Un concentré d’innovations technologiques dédiées à la visualisation
De l’intelligence artificielle à la vision par ordinateur, des médias interactifs et immersifs à l’impression 3D et 5D, la technologie révolutionne la façon dont l’art est conçu, créé et vécu, et « Deep Fakes » est la première exposition à envisager cette transformation technologique à l’échelle.
Outre les vingt-et-une œuvres d’art high-tech et les expériences virtuelles présentées, les visiteurs de cette exposition avant-gardiste suisse sont notamment aux premières loges pour assister à une première technologique : la combinaison du système Satellite MLS de Digital Projection avec la technologie de projection 3D Multi-View pour aider à reconstruire l’abbaye de Michaelsberg, une église bénédictine de mille ans, classée au patrimoine mondial de l’Unesco, et située sur le site de Bamberg, en Allemagne.
Une matérialité numérique des objets qui explore de nouvelles formes
« Deep Fakes », qui se déploie sur 1 000 m², est « l’aboutissement de plusieurs années de pratiques créatives issues du monde de l’informatique », explique la commissaire de l’exposition. Ces nouveaux artéfacts, qui empruntent ou s’appuient sur des œuvres d’art existantes, ont pour l’occasion été baptisés « deep fakes culturels ».

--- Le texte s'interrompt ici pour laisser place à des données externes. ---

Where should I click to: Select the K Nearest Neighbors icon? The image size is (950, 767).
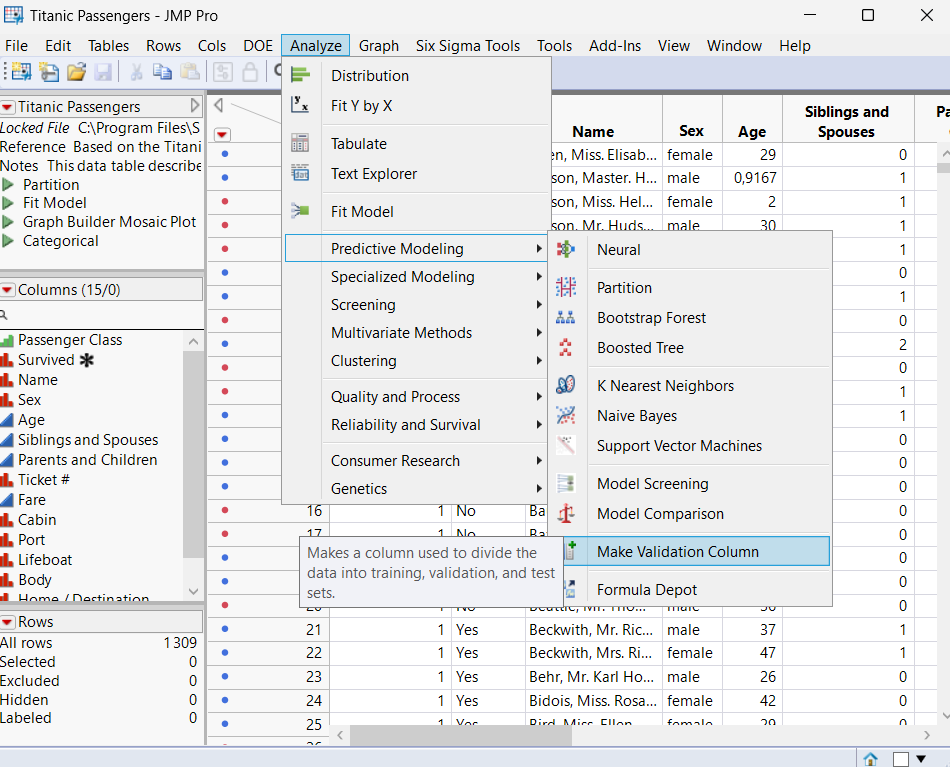pos(565,385)
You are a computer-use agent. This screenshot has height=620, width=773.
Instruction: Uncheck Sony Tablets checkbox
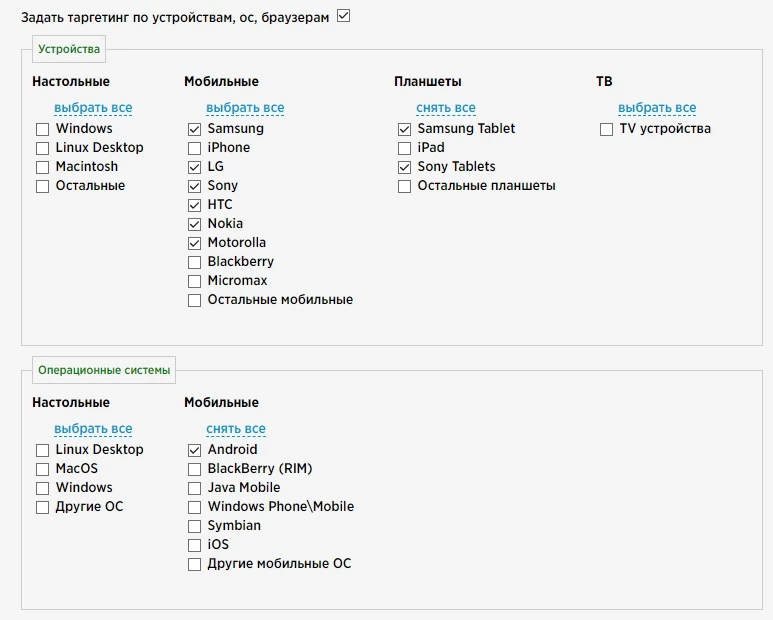tap(404, 168)
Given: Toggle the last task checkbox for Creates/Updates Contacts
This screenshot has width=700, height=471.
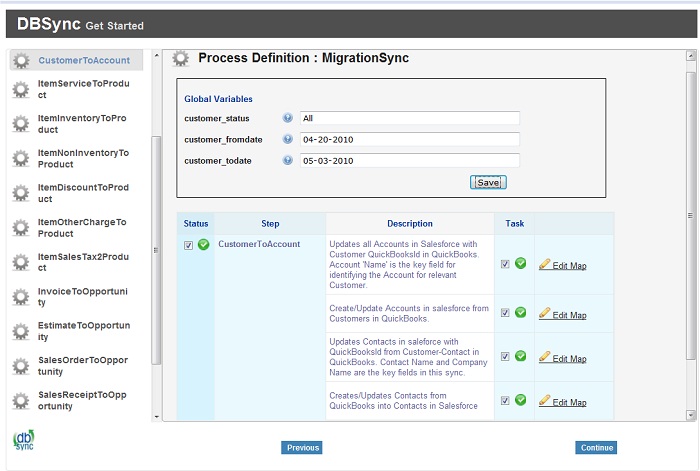Looking at the screenshot, I should (505, 401).
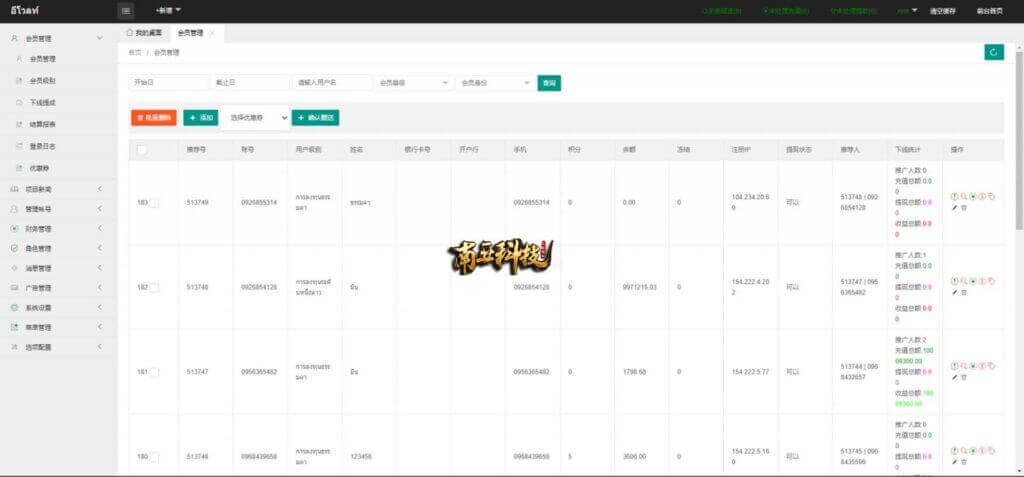Toggle the select-all checkbox in table header
The image size is (1024, 477).
pos(142,150)
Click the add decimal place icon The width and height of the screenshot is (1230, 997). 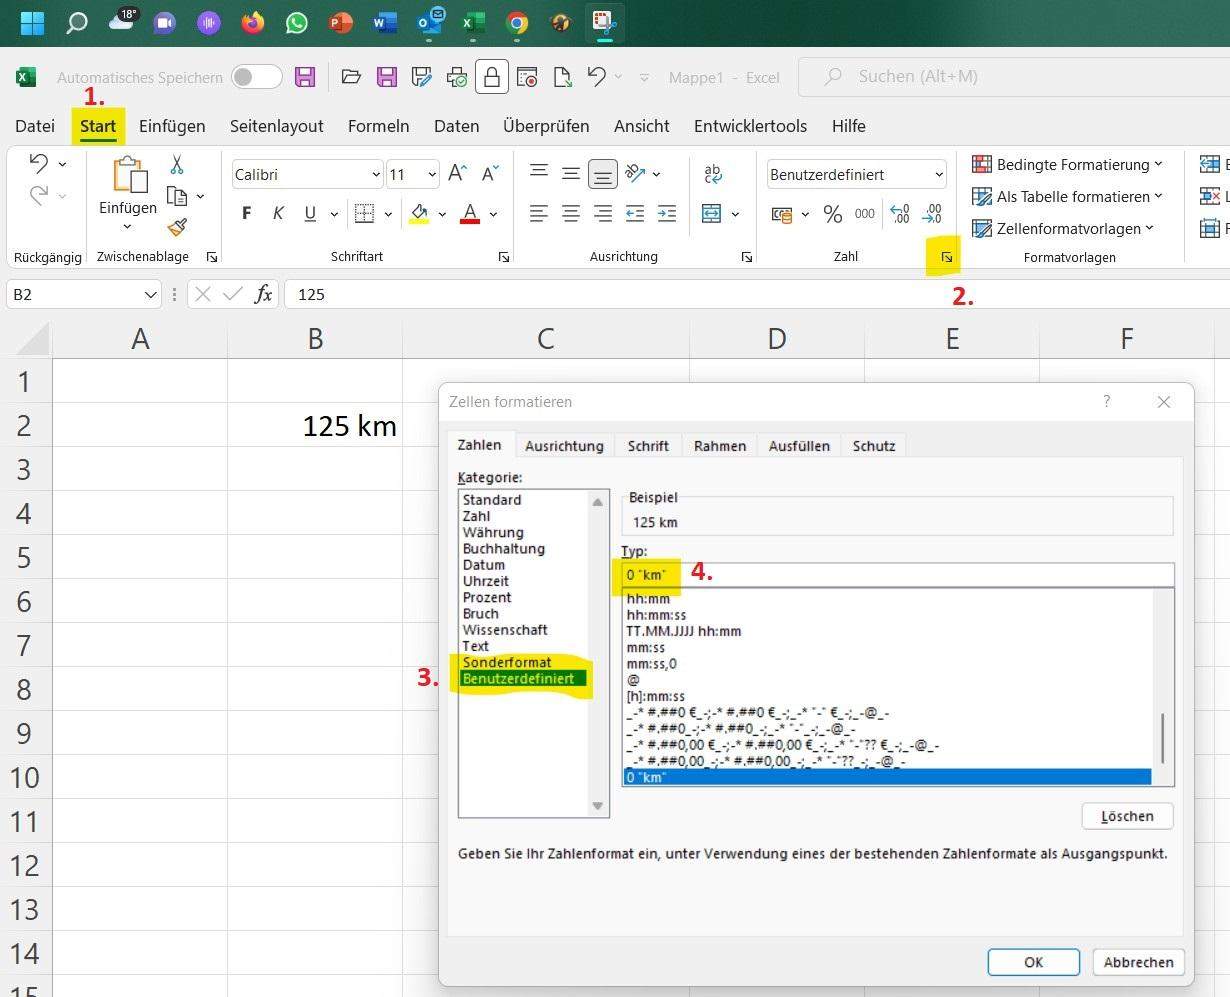(x=899, y=213)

« Ce n’est que récemment que les artistes et les producteurs ont commencé à saisir pleinement le potentiel de la production informatique et des nouvelles formes d’art », souligne Sarah Kenderdine, professeure de muséologie qui a plus de vingt ans d’expérience dans le développement et la production d’expositions immersives et interactives à grande échelle pour des musées, ainsi que pour des sites du patrimoine mondial en Asie, comme Angkor au Cambodge et, en Europe, l’Olympie en Grèce.
Parmi les « deep fakes culturels » exposés aux Pavillons de l’EPFL, situés sur le campus de l’École on trouve « The Next Rembrandt », qui utilise l’intelligence artificielle pour créer une « nouvelle » œuvre du maître néerlandais, qui a vécu et est mort au XVIIe siècle ; The Golden Calf, de l’artiste médiatique phare Jeffrey Shaw, qui ne se révèle que lorsque le visiteur a tourné autour de son piédestal dans une « danse d’adoration » ; et Abbey Saint Michel, Bamberg, une reconstruction numérique complète de l’intérieur du monastère vieux de mille ans.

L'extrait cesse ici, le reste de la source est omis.